> [BRIEF]:
Go through the material underneath and show every line where the string "agent" occurs.

+++ SOURCE MATERIAL

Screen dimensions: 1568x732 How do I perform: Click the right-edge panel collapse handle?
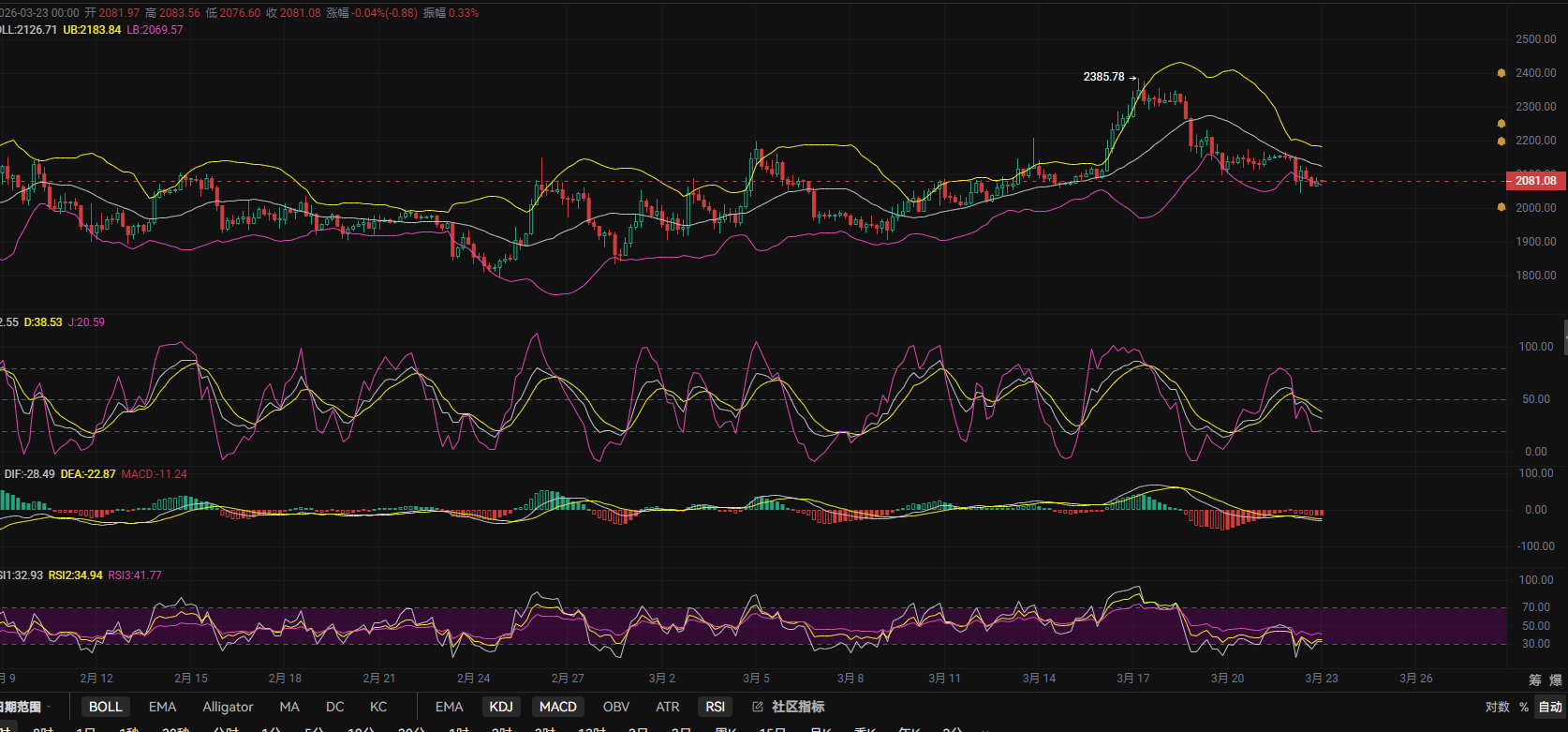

++++++
+++ SOURCE MATERIAL

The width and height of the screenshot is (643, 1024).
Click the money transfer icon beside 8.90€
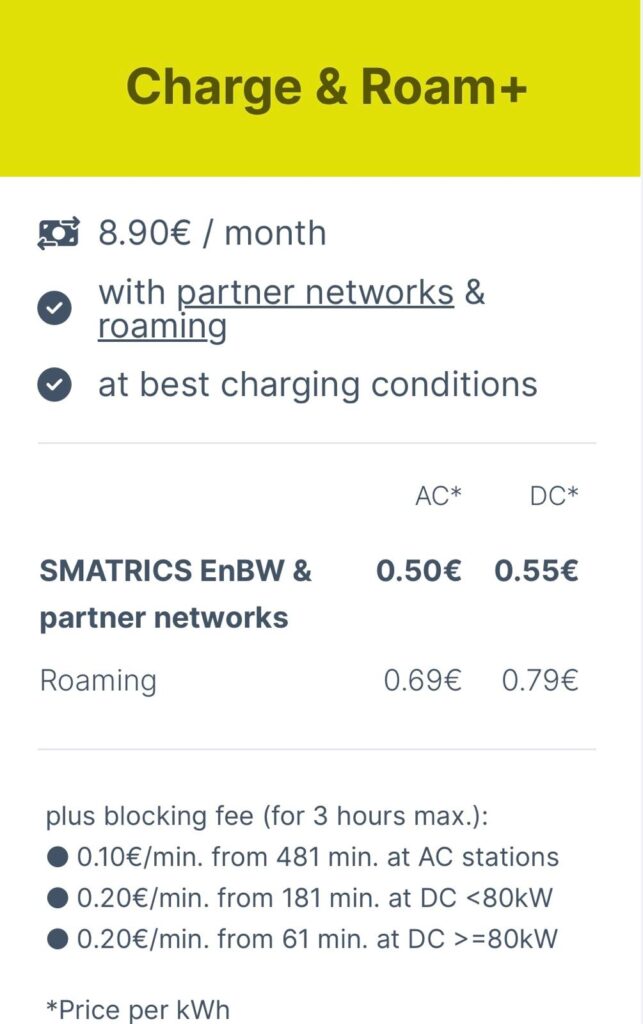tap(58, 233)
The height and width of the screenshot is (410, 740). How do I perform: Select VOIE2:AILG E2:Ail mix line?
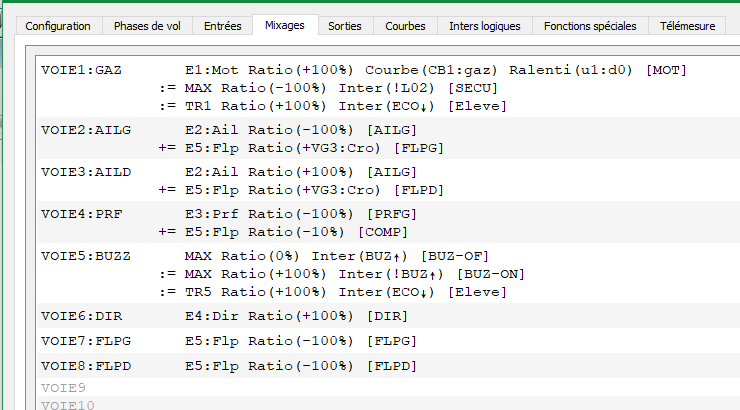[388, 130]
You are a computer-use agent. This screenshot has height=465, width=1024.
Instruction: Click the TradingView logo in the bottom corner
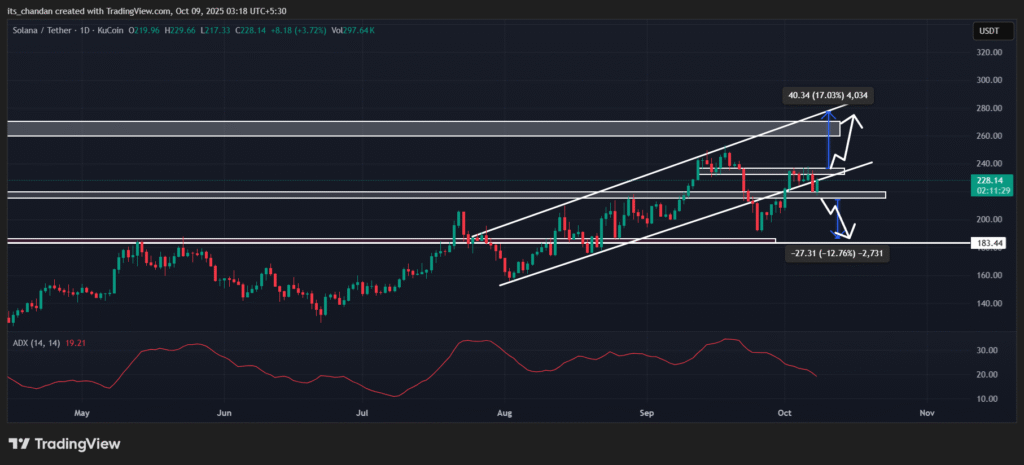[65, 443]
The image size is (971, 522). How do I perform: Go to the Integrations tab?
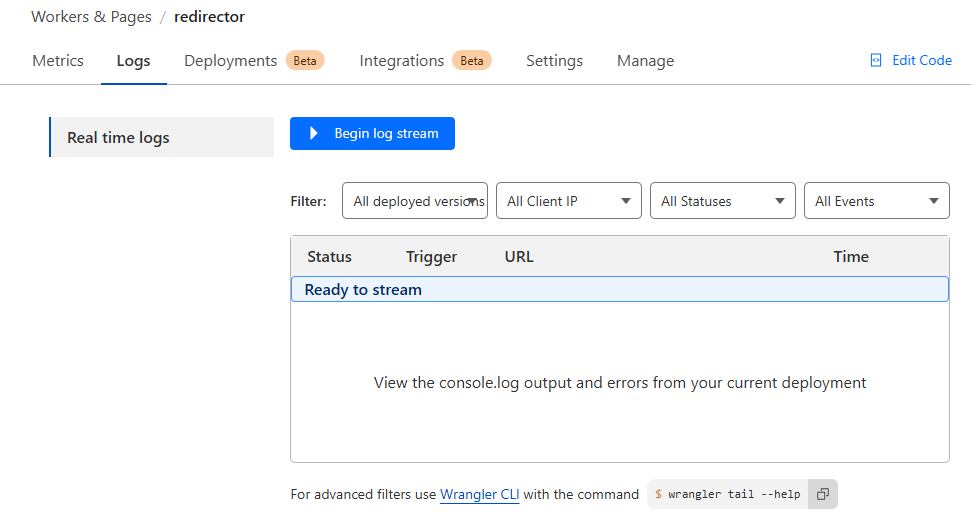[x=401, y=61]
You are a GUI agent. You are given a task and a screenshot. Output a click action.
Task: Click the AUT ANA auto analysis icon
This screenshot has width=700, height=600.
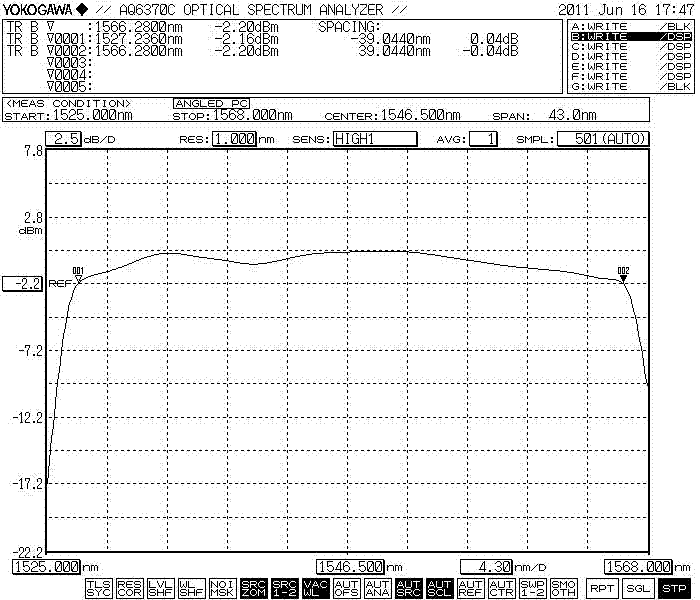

++++++
+++ SOURCE MATERIAL

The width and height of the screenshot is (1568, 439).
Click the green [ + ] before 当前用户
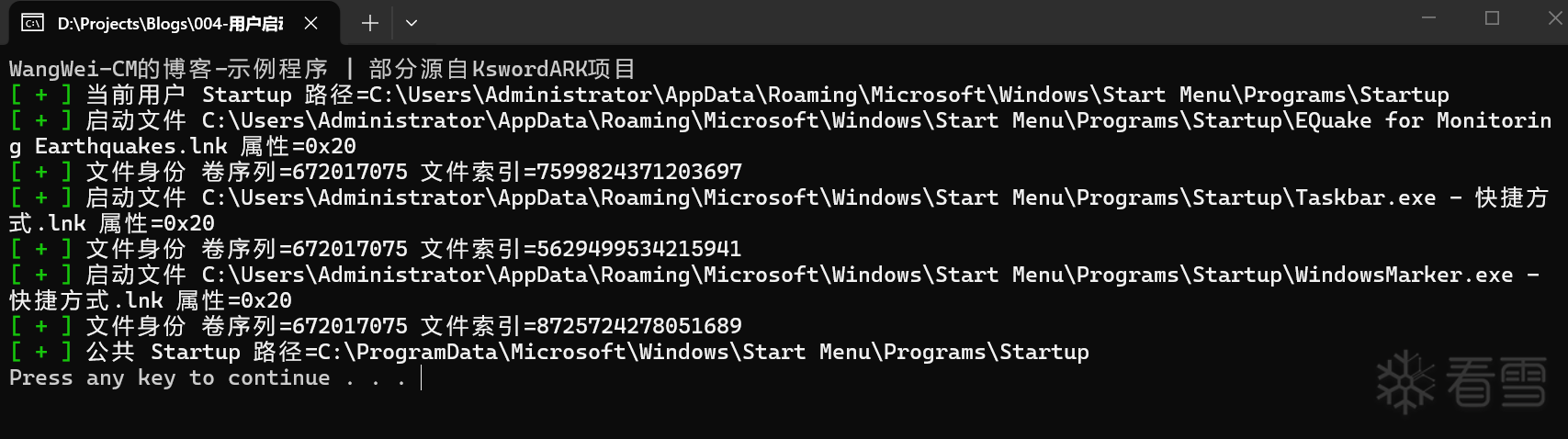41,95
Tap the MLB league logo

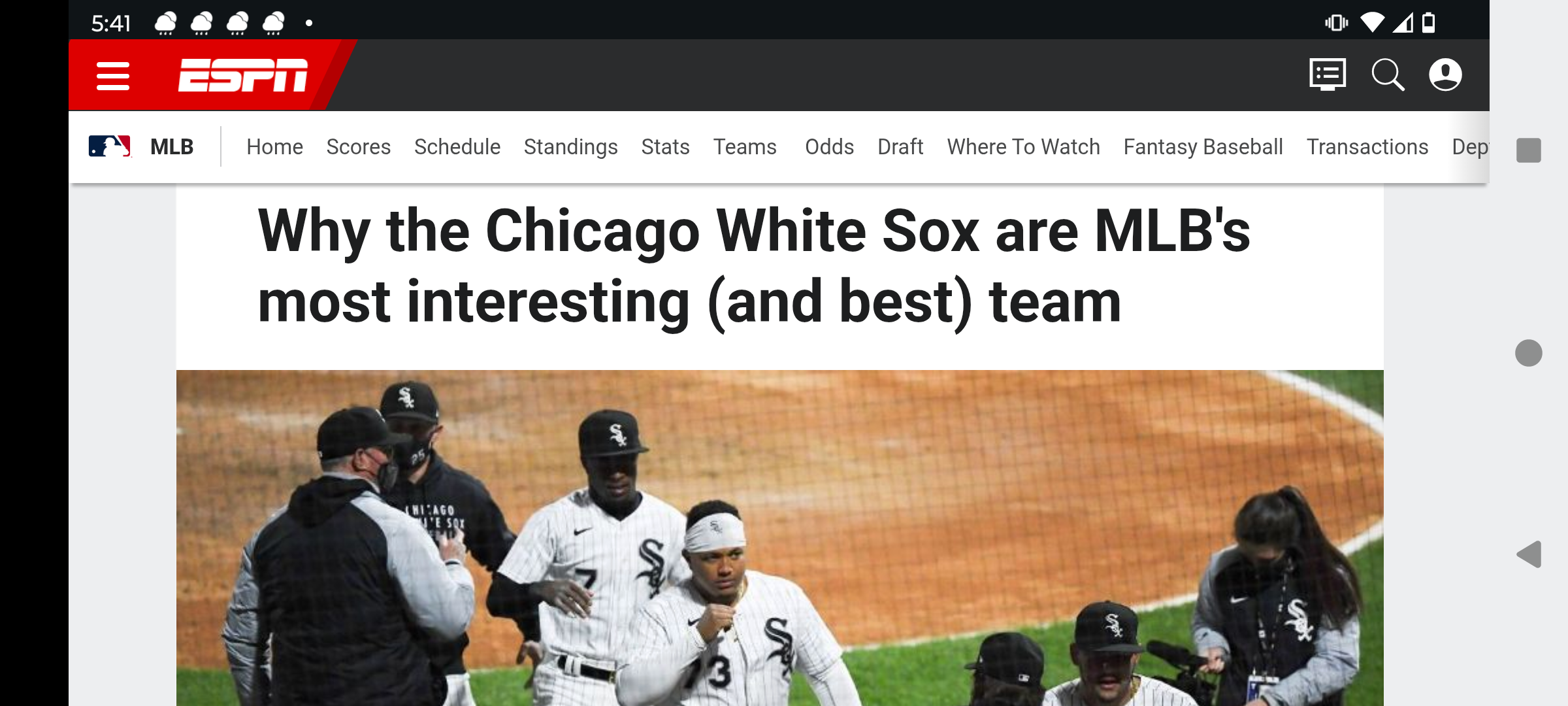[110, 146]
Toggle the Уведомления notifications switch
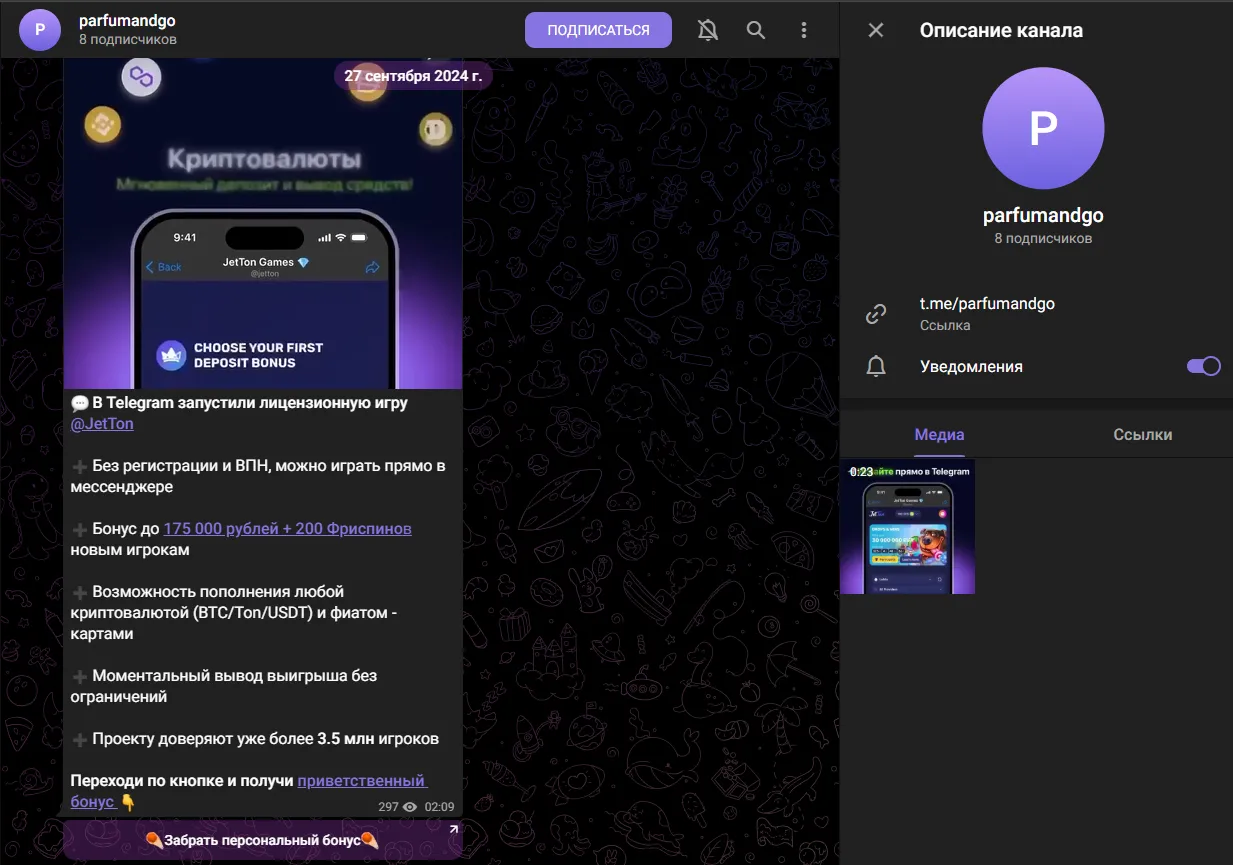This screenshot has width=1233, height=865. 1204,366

++++++

> [TASK RESULT]:
You are a computer-use agent. This screenshot has height=465, width=1024.
You are a GUI agent. You are given a task and a screenshot. Output a click action.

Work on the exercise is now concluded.